在单个查询中填充一对多的结果

Question

I have two tables: activity and tag . One activity have many tags . I need to optimize our current setup, where we find all activities inside the table and then iterate over each activity to find all tags. Finally we dispose the content as JSON.

Here is an example:

-- Query that we execute one time
SELECT `id`, `name`
FROM `activity`

-- Query that we execute N times
SELECT `id`, `name`, `color`
FROM `tag`
WHERE `tag`.`activityId` = $activityId

So our final code looks something like that:

$result = mysqli_query("
    SELECT `id`, `name`
    FROM `activity`
");

$data = array();

for ($i=0; $i<mysqli_num_rows($result); $i++) {
    $row = mysqli_fetch_assoc($result);

    $data[$i]["activityId"] = $row["id"];
    $data[$i]["name"] = $row["name"];
    $data[$i]["tags"] = array();

    $activityId = $row["id"];

    $resultTags = mysqli_query("
        SELECT `id`, `name`, `color`
        FROM `tag`
        WHERE `tag`.`activityId` = $activityId
    ");

    for ($j=0; $j<mysqli_num_rows($resultTags); $j++) {
        $row = mysqli_fetch_assoc($resultTags);

        $data[$i]["tags"][$j]["name"] = $row["name"];
        $data[$i]["tags"][$j]["color"] = $row["color"];
    }
}

PS: this is a pseudo-code, our queries and tables are way more complex, but that's basically the essence of our problem.
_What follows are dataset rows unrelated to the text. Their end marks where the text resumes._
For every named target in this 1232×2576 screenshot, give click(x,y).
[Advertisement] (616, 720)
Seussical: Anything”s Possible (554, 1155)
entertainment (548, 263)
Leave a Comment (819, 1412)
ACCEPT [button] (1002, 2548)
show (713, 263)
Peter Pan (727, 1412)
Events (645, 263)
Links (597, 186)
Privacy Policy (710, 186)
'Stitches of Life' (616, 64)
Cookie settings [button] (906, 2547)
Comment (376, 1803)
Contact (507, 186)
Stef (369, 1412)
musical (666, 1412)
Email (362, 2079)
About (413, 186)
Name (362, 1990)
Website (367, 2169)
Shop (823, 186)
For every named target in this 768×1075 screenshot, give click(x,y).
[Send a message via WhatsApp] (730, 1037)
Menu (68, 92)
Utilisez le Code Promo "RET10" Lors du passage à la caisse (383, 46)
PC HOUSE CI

Is it possible to accomplish that using inner queries, or even better, just with joins?

Since we need to populate around 5 tables, we end up executing 5 queries for each activity we have.

Thank you.

Answer 1

Sure just JOIN the tag table on the activity table.

Your query should look something like this.

SELECT activity.id, activity.name, tag.name AS tagName, tag.color AS tagColor
FROM activity
JOIN tag ON tag.activityId = activity.id;

The idea that the activity table's primary key is id and that each row is unique (ie the name will never change for any given activity.id ), then the JOIN is safe even if the there are no tags. We'll get back at least N rows where N is the number of tag.activityId rows that have a corresponding id in activity .

So in PHP you can build the array with a single query like this.

$data = [];
foreach($result as $row) {

    $tags = ["name" => $row["tagName"], "color" => $row["tagColor"]];

    if (isset($data[$row["id"]])) {
        $data[$row["id"]]["tags"][] = $tags; 
    } else {
        $data[$row["id"]] = [
            [
                "id"   => $row["id"],
                "name" => $row["name"],
                "tags" => [$tags],
            ],
        ];
    }

}

Because the information in the activity table will never change, then the only thing we need to append is the tags, which we do by checking isset($data[$row["id"]]) inside the loop.

So from this SQLFiddle you can see a working example of the two tables where we have 4 rows in the activity , and 6 rows in the tag table. This gives us a total of 6 rows. Since one of the ids in the activity table doesn't have any tags it's excluded from the result set. To get back rows with 0 tags you can use a LEFT JOIN instead like this .

SELECT activity.id, activity.name,
       tag.activityId AS tagId, tag.name AS tagName, tag.color AS tagColor
FROM activity
LEFT JOIN tag ON tag.activityId = activity.id;

Which means we get null values for empty tag rows. So we can modify the PHP to look like this.

$data = [];
foreach($result as $row) {

    $tags = empty($row["tagId"]) ?: ["name" => $row["tagName"], "color" => $row["tagColor"]];

    if (isset($data[$row["id"]]) && $tags) {
        $data[$row["id"]]["tags"][] = $tags; 
    } else {
        $data[$row["id"]] = [
            [
                "id"   => $row["id"],
                "name" => $row["name"],
                "tags" => $tags ? [$tags] : [],
            ],
        ];
    }

}

So your finally output from PHP using json_encode , with the sample data in the SQLFiddle, should look something like this.

"1": {
        "id": 1,
        "name": "foo",
        "tags": [
            {
                "tagName": "tag-a",
                "tagColor": "red"
            },
            {
                "tagName": "tag-b",
                "tagColor": "green"
            },
            {
                "tagName": "tag-c",
                "tagColor": "blue"
            }
        ]
    },
    "2": {
        "id": 2,
        "name": "bar",
        "tags": [
            {
                "tagName": "tag-a",
                "tagColor": "orange"
            },
            {
                "tagName": "tag-b",
                "tagColor": "red"
            }
        ]
    },
    "3": {
        "id": 3,
        "name": "baz",
        "tags": [
            {
                "tagName": "tag-a",
                "tagColor": "purple"
            }
        ]
    },
    "4": {
        "id": 4,
        "name": "quix",
        "tags": []
    }
}